We conducted a retrospective review on patients 
admitted to Dr. Cipto Mangunkusumo National 
General Hospital, Jakarta with a diagnosis of SJS, 
SJS-TEN overlap and TEN based on clinical features 
during four years. The aim of this study is to evaluate 
the consistency of SJS/TEN current treatments with 
the clinical pathway by Dr. Cipto Mangunkusumo 
National General Hospital and Indonesian Society of 
Dermatology And Venereology (ISDV). 
2  METHODS 
A retrospective review was performed on patients 
admitted to Dr. Cipto Mangunkusumo National 
General Hospital, Jakarta, with the diagnosis of 
SJS/TEN based on clinical features.
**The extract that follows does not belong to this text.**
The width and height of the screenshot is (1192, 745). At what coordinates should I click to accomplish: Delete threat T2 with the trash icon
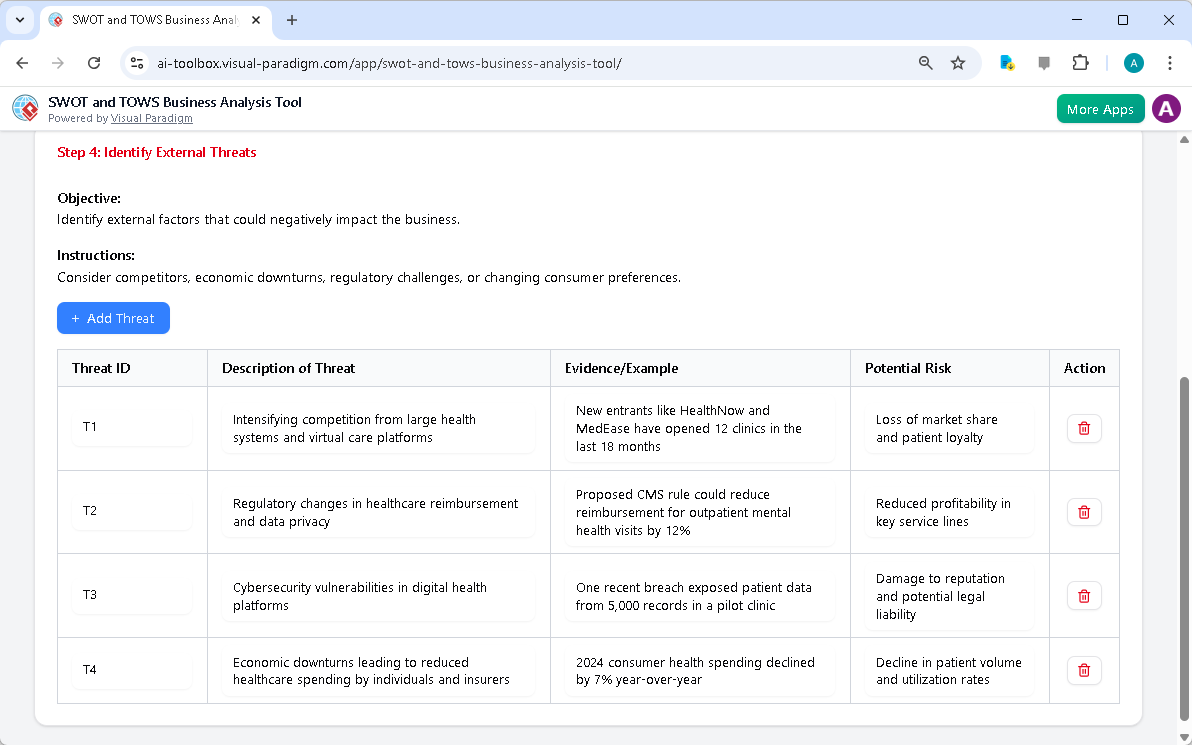click(x=1083, y=512)
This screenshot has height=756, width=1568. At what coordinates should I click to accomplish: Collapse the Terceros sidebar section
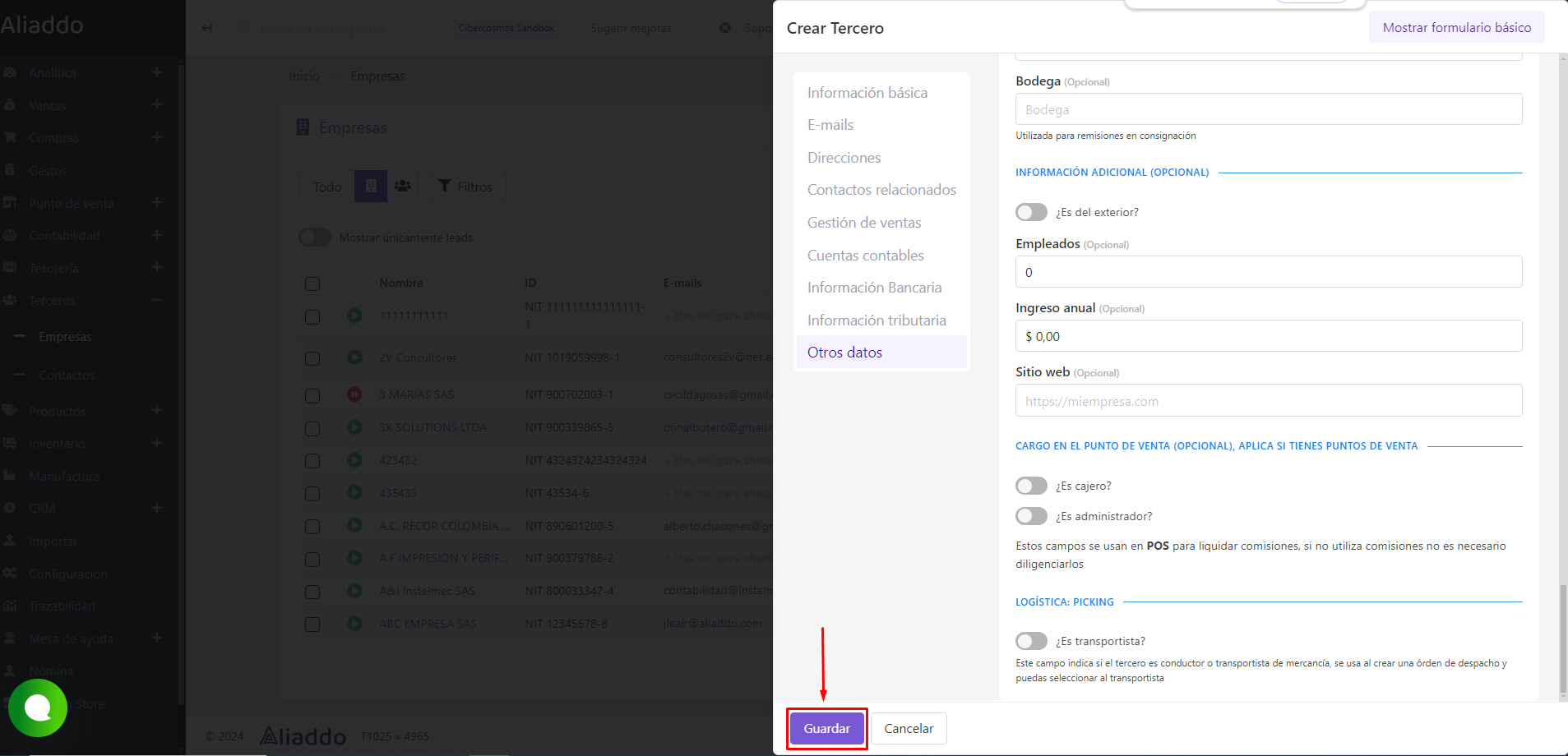[157, 300]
The data were 
collected from paper-based and electronic health 
medical record database from January 2014 to 
December 2017. Diagnostic criteria were based on 
those proposed by Bastuji-Garin et al (Bastuji et al., 
1993). Prognostic were assessed using the 
SCORTEN standard system. (Bastuji et al., 1993; 
Kim et al., 2012). The following datas were collected: 
demographic information, time from onset to 
admission, culprit drugs, underlying diseases, 
SCORTEN, extent of mucocutaneous involvement, 
laboratory data, treatments, complications, and 
mortality.  
Institutional ethical committee clearance was 
obtained. All drugs that have been taken within six 
weeks before the onset of symptoms were considered 
as the culprit drugs (Yamane et al., 2007).  
3  RESULTS 
Of the total 34 medical records, 30 with complete data 
were selected and four with uncomplete data were 
excluded. The clinical characteristics of patients are 
available in table 1.  
In our study, drug hypersensitivity was the causes 
in all SJS/TEN patients. The causative drugs are 
shown in figure 1. The most common culprit drug was 
anticonvulsants (carbamazepine, fenobarbital, 
haloperidol, gabapentin, pregabalin, lamotrigin, 
fenitoin, valproic acid), followed by antibiotics 
(cefixime, cotrimoksazole, ciprofloxacin, cefadroxil, 
meropenem levofloxacin, clindamicyn, amoxicillin), 
NSAIDs (paracetamole, mefenamic acid, ibuprofen, 
metamphyron), antituberculosis (rifampicin, 
isoniazide, pirazinamide, ethambutol), antiretroviral 
(tenofovir, nevirapine, stavudine, lamivudine), 
antiulcerative (ranitidin, omeprazole, lansoprazole), 
cough and flu medicines (ephedrine, 
phenylpropanolamine, phenylephrine, bromhexine, 
N-acetylcysteine), tramadol, antigout (allopurinol), 
antihistamine (cetirizine), anticancer (5-fu, cisplatin), 
antihypertension (captopril) , anticoagulant 
(transamin, aspilet), furosemide, antiparasites 
(pirimetamine, rescovulin), antiemetics (ondansetron, 
metoclopramide) and other drugs (activated 
attapulgite, loperamide, eperisone, fructus 
schizandrae extract).  
Laboratory abnormalities showed increased 
amino transferase (AST, ALT), hiponatremia, 
anemia, leucocytosis, azotemia, hypoalbuminemia, 
thrombocytopenia, hyperglycemia, and increased 
procalcitonin. Patch test was performed in two 
patients, one patient had positive patch test for 
carbamazepine, and the other patient showed negative 
result. 
All 30 cases (100%) were treated with intravenous 
methylprednisolone and fast tappering to oral 
methylprednisolone. Corticosteroids usage, length of 
stay, and mortality rate are shown in table 2.